Kinder, liebe Liebenden, liebe Suchenden, liebe Findenden, liebe Nachdenkenden, liebe Träumenden, liebe Lebenden! Manchmal im diffusen, verwirrenden, verwegenen, wilden, weitschweifigen Leben komme ich nicht umhin kühn, draufgängerisch und unerschrocken ein paar Fragen in den Raum zu werfen die es mir in meiner Freimütigkeit nicht erlauben sie unbeachtet zu lassen.
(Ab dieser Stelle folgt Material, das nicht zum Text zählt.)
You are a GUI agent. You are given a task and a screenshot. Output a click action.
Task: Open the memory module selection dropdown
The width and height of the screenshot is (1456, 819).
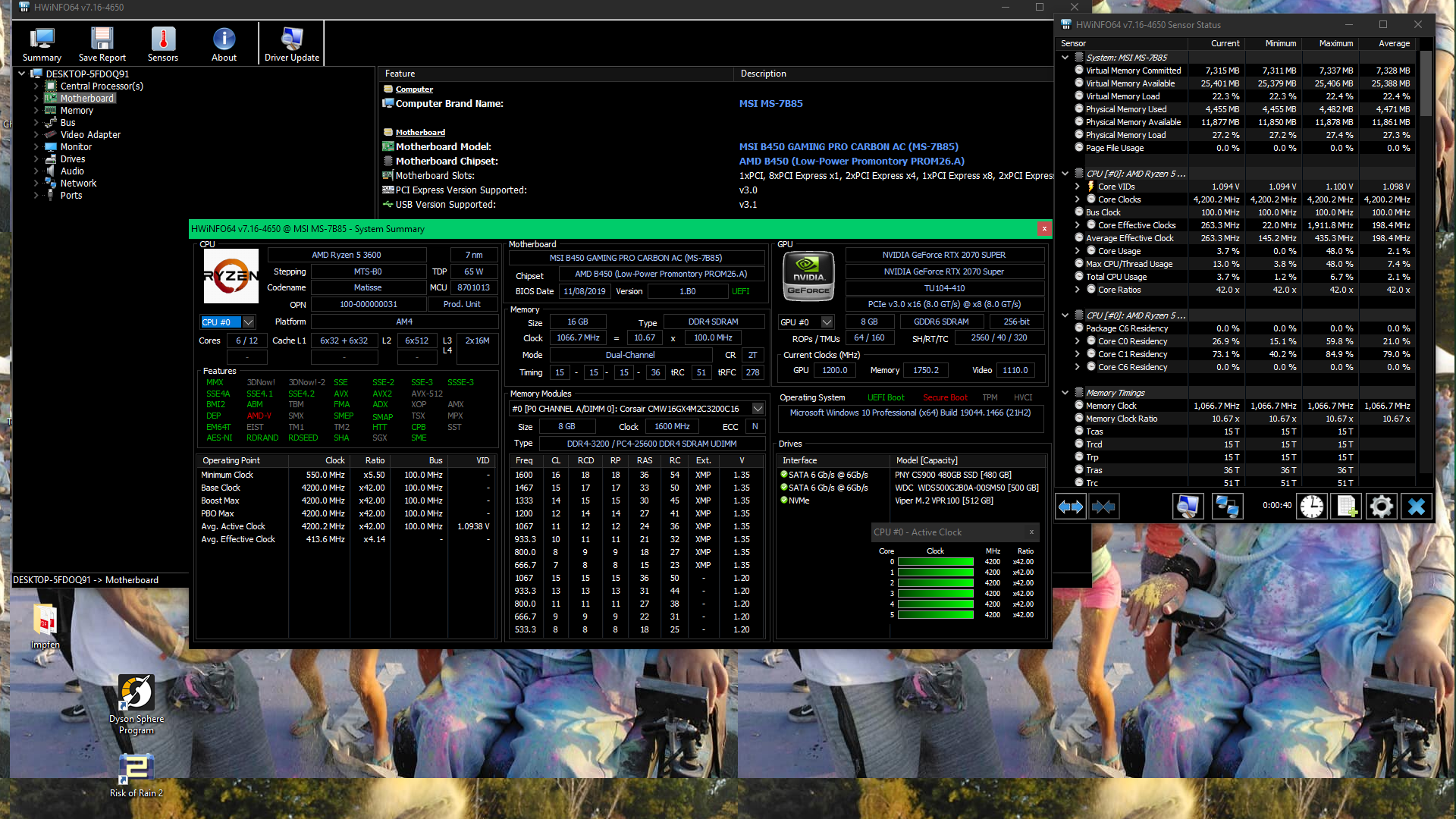click(758, 409)
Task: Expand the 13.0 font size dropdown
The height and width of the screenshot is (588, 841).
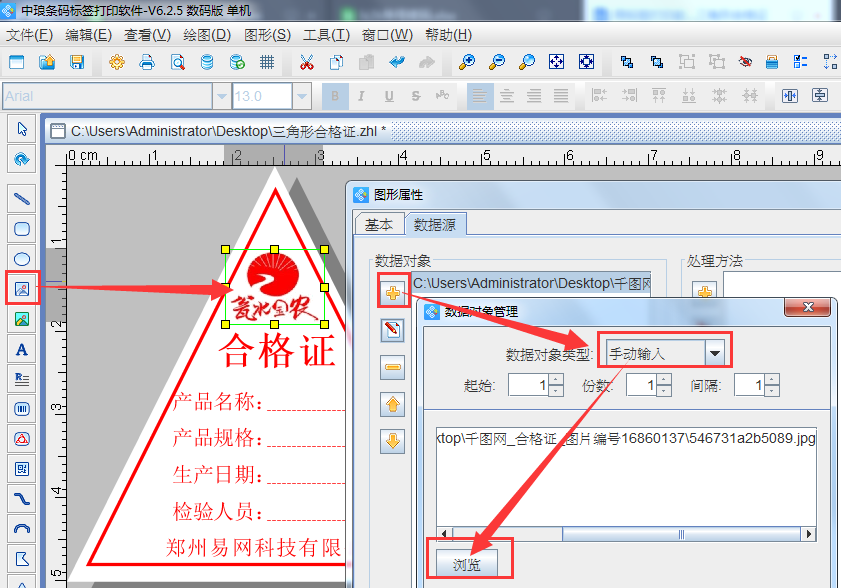Action: [x=302, y=96]
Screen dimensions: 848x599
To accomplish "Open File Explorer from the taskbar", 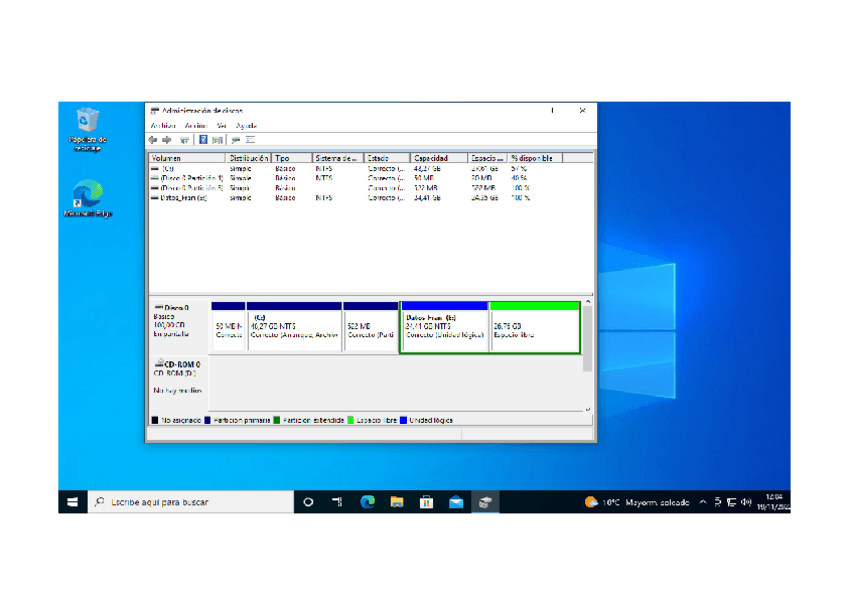I will [x=396, y=502].
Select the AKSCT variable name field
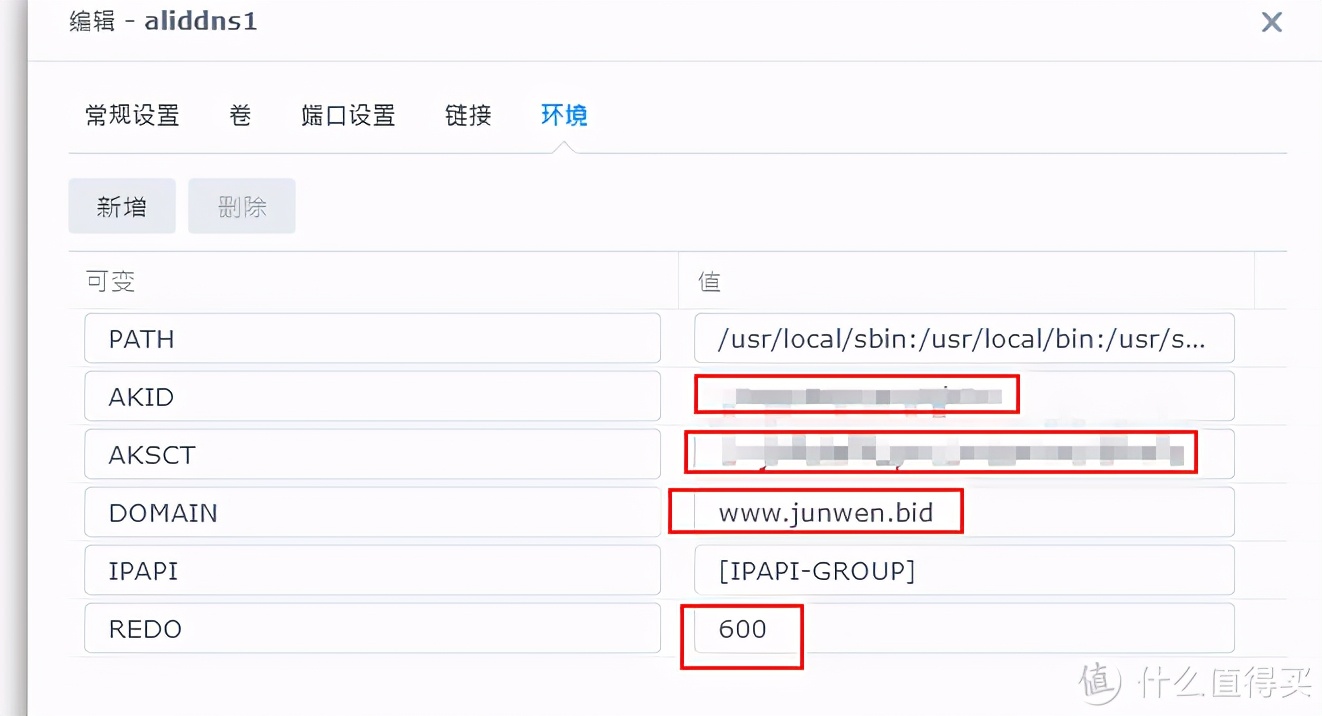Viewport: 1322px width, 716px height. pyautogui.click(x=371, y=454)
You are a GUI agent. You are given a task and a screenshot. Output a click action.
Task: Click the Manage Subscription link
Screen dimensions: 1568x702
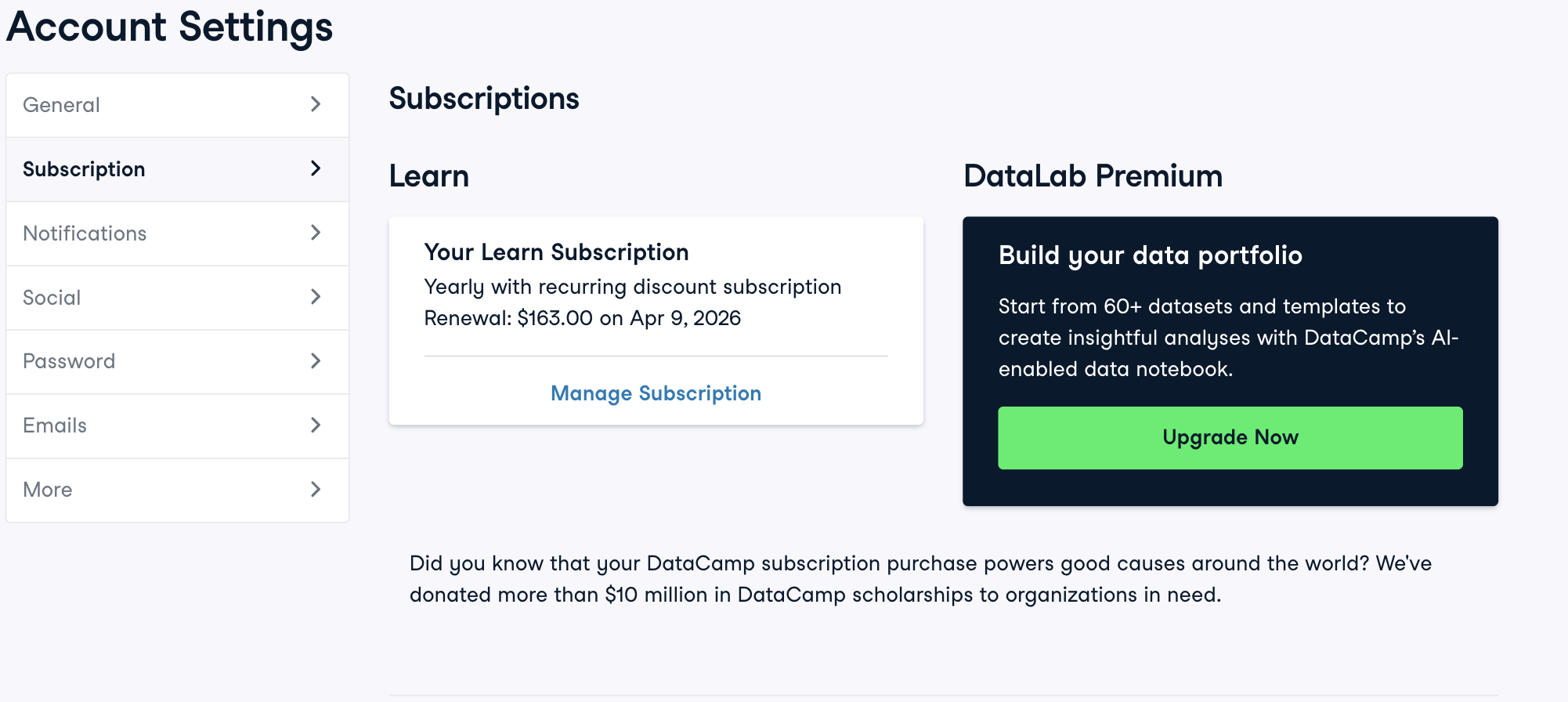656,393
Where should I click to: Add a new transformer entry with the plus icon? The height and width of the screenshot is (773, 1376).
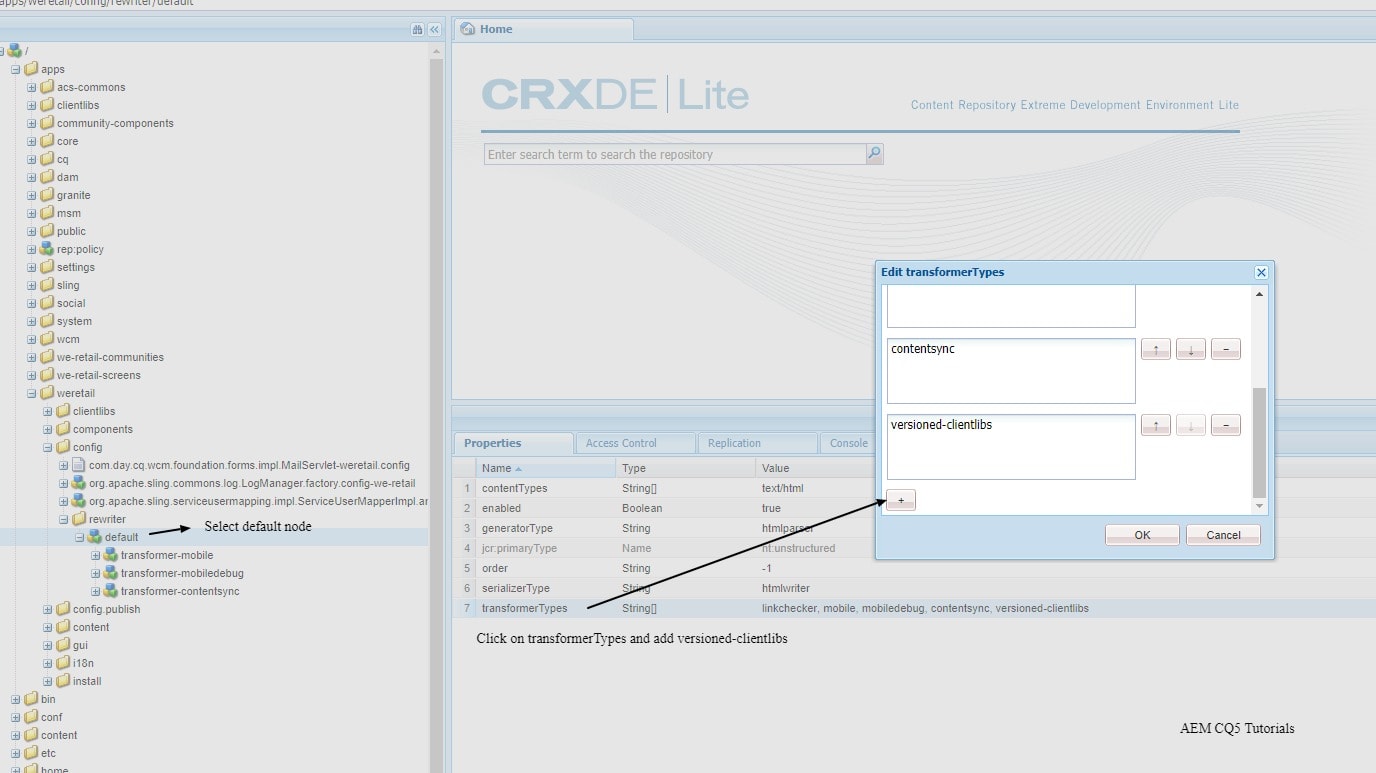pyautogui.click(x=899, y=499)
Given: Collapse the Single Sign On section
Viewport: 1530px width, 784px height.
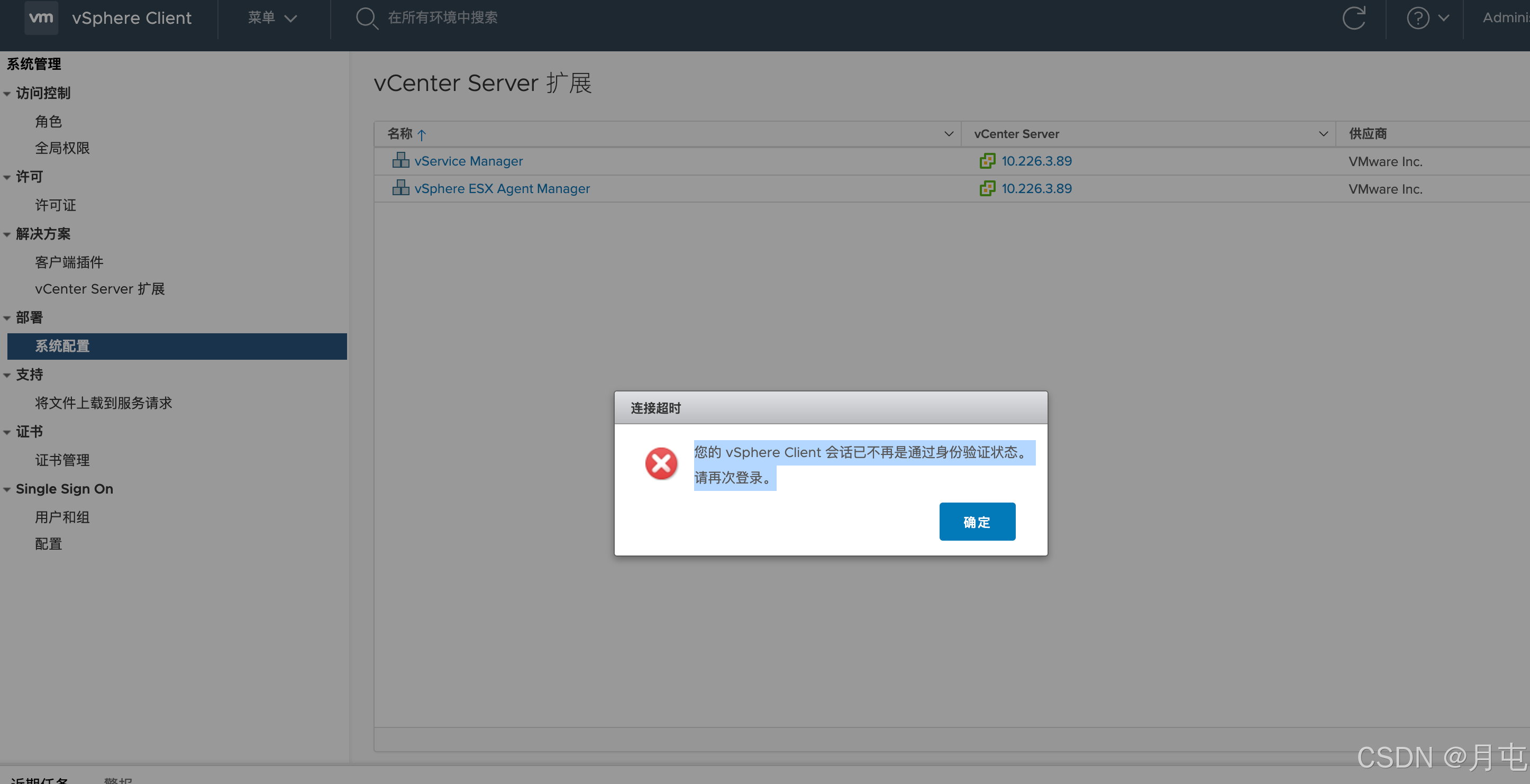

Gottseidank leben wir im Land der Dichter und Denker! Denn so kann ich jederzeit künstlerisch untermauern warum auch mir oft nach Literatur, Lyrik und Poesie zumute ist und diesen unabsichtlich auferlegten Ungewissheiten gleichsam einen geeigneten Rahmen geben der ihrer würdig ist. Aber bevor ich wieder einmal abschweife widme ich mich mit wehendem Haar dem bisher noch Unbekannten. Wohlan.

Sodenn habe ich mich schon häufig gefragt warum so viele Prominente eigentlich ständig heiraten und scheinbar auch gar nicht müde werden sich wo auch immer sie stehen und gehen, und manchmal auch liegen, neu zu verlieben und ums erneute…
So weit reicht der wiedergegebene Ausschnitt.